2019 WAFF Championship

Tournament details
- Host country: Iraq
- Dates: 30 July – 14 August
- Teams: 9 (from 1 sub-confederation)
- Venues: 2 (in 2 host cities)

Final positions
- Champions: Bahrain (1st title)
- Runners-up: Iraq

Tournament statistics
- Matches played: 17
- Goals scored: 34 (2 per match)
- Attendance: 148,683 (8,746 per match)
- Top scorer(s): Hussein Ali (3 goals)
- Best player: Hussein Ali

= 2019 WAFF Championship =

9th WAFF Championship, held in Iraq in 2019

The 2019 West Asian Football Federation Championship, also called Asiacell WAFF Championship Iraq 2019 due to sponsorship by Asiacell, was the 9th edition of the WAFF Championship, an international tournament for member nations of the West Asian Football Federation (WAFF).
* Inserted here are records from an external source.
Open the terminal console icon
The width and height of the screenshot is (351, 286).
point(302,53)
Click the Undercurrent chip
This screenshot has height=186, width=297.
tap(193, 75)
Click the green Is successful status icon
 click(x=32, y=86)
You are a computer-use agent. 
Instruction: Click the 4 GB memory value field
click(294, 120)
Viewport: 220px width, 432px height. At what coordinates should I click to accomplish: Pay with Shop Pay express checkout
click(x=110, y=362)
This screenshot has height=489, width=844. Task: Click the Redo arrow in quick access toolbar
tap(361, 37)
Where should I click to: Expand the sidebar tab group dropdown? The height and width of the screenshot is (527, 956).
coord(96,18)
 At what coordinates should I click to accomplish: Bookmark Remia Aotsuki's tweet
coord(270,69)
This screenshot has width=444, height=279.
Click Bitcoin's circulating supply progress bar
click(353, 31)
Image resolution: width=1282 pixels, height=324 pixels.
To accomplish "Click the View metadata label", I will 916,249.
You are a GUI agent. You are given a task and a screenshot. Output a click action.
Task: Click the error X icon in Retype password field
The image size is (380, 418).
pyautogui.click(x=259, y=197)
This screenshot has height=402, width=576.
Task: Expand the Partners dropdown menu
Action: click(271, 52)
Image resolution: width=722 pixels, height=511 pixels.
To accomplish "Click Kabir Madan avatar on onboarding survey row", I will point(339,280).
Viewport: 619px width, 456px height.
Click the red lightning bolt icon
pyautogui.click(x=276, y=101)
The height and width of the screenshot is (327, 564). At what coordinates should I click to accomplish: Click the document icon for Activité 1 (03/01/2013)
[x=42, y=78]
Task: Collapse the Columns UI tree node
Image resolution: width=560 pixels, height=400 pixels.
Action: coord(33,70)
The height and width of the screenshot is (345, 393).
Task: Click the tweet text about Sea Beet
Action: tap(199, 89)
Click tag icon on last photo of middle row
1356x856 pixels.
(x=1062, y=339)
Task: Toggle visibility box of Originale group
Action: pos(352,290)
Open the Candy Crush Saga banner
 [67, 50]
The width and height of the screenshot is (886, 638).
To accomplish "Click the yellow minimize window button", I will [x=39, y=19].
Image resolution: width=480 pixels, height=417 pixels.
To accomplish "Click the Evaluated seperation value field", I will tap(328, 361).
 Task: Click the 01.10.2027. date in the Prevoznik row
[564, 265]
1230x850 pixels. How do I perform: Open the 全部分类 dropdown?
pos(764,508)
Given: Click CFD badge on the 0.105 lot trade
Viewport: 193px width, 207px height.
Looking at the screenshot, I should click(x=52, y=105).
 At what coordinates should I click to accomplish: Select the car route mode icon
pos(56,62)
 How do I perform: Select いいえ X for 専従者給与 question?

It was hosted in Iraq for the first time, in the cities of Karbala and Erbil.

The tournament was meant to be held from 8 to 17 December 2017 in Amman, Jordan, but was postponed to a later date, and subsequently moved to Iraq on 21 May 2018. It was then expected to be held in November 2018, but yet again postponed to July–August 2019.

All WAFF members, excluding title holders Qatar, Oman and the United Arab Emirates, participated in the competition. Of the nine teams, seven had also appeared in the previous tournament in 2013. A total of 17 matches were played in two venues across two cities. The final took place on 14 August at the Karbala Sports City in Karbala, between hosts Iraq and Bahrain. Bahrain won the match 1–0 to claim their first WAFF Championship title, marking the second consecutive title won by a Gulf team.

==Teams==
===Participants===
A total of nine teams participated in the competition. All WAFF members, other than Oman, Qatar and the United Arab Emirates, agreed to take part in the tournament.

| Team | Appearance | Last appearance | Previous best performance |
|---|---|---|---|
| Bahrain | 4th | 2013 | Third place |
| Iraq | 8th | 2013 | Winners |
| Jordan | 9th | 2013 | Runners-up |
| Kuwait | 4th | 2013 | Winners |
| Lebanon | 7th | 2013 | Group stage |
| Palestine | 9th | 2013 | Group stage |
| Saudi Arabia | 3rd | 2013 | Group stage |
| Syria | 8th | 2012 | Winners |
| Yemen | 3rd | 2012 | Semi-finals |

===Draw===
The teams were distributed on 26 June 2019 in Erbil according to their requests. The nine teams were drawn into two groups: Group A with 5 teams and Group B with 4. While the draw was intended to be held between 18 and 20 July 2019, some teams requested the organizing committee to play in Erbil, therefore placing them in Group B, with the rest of the teams being placed in Group A to play in Karbala. The two group winners directly advanced to the final.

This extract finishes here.